Nevertheless, considerable effort has been put towards the development of relatively simple or complex decision aids to assist an individual woman in determining her preferences about whether to screen.11,28 One cannot argue with the motivation to provide women with tools to sort through this complex information – although, as others point out, we have not successfully arrived at complete agreement among experts on how to interpret the data we do have, and it is acknowledged that the impact of decision aids in screening is not well quantified.29 One study looking at the impact of a decision aid in assisting 70 year-old women to decide on mammography found that it did increase knowledge, but did not change women’s decisions.30
Further, it must be acknowledged that a decision about screening is not a single life event, but will be revisited as a woman’s perceived (and actual) risk changes, or as reports of emergent mammography studies change the available evidence base. Very little is known about the effectiveness of providing decision aid-based information over time. A Cochrane review of decision aids found that even when the individual’s choice was towards a particular treatment course, there was no impact on adherence to that therapy over time.31 Thus, while one cannot argue with the prudence of providing such tools, neither are they a panacea.

• SOURCE MATERIAL
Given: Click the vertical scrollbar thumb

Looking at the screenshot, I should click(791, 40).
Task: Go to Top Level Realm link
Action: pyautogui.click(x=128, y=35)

• TASKS FOR THIS EXERCISE
- A) In the passage on decision aids for mammography screening, what did the study of 70-year-old women find about the decision aid's effect?
- B) Continue the passage on decision aids for mammography screening from where it stops.

• ANSWER SECTION
- A) It increased the women's knowledge but did not change their decisions.

- B)
Finally, while the concept of shared decision-making implies a clinical context, most women receive much of their information about mammography from public messaging. It is true that we need to shift our efforts toward educating the public, as distinct from earlier efforts to simply encourage women to be screened.32 However, media reporting frequently emphasises the controversy rather than attempting to provide clarity; following the reporting on the USPSTF guideline changes in 2009, more women reported being more confused than helped by the information.33 While we cannot change editorial policy or reporting style, as professionals must make the effort to be informative, rather than provocative, if we are going to discharge our responsibilities to the public we serve.
Most recent analyses find a favorable benefit to risk ratio for screening mammography in women aged 50 to 74 years. Estimates of the mammography-associated harms in many studies are based on community practice mammography, but it appears that the risk of false positives is much lower within the context of organised programs. Thus, the suggestion to discontinue programs while allowing continued opportunistic screening appears to be ‘throwing the baby out with the bathwater’– and is unlikely to result in reduced risk to women. Consideration should be given to new analyses that reflect the lower false positive rates achieved in programmatic contexts, and of developing ways to explain this information to women and to policymakers to ensure that the highest quality screening is available for women who choose to be screened.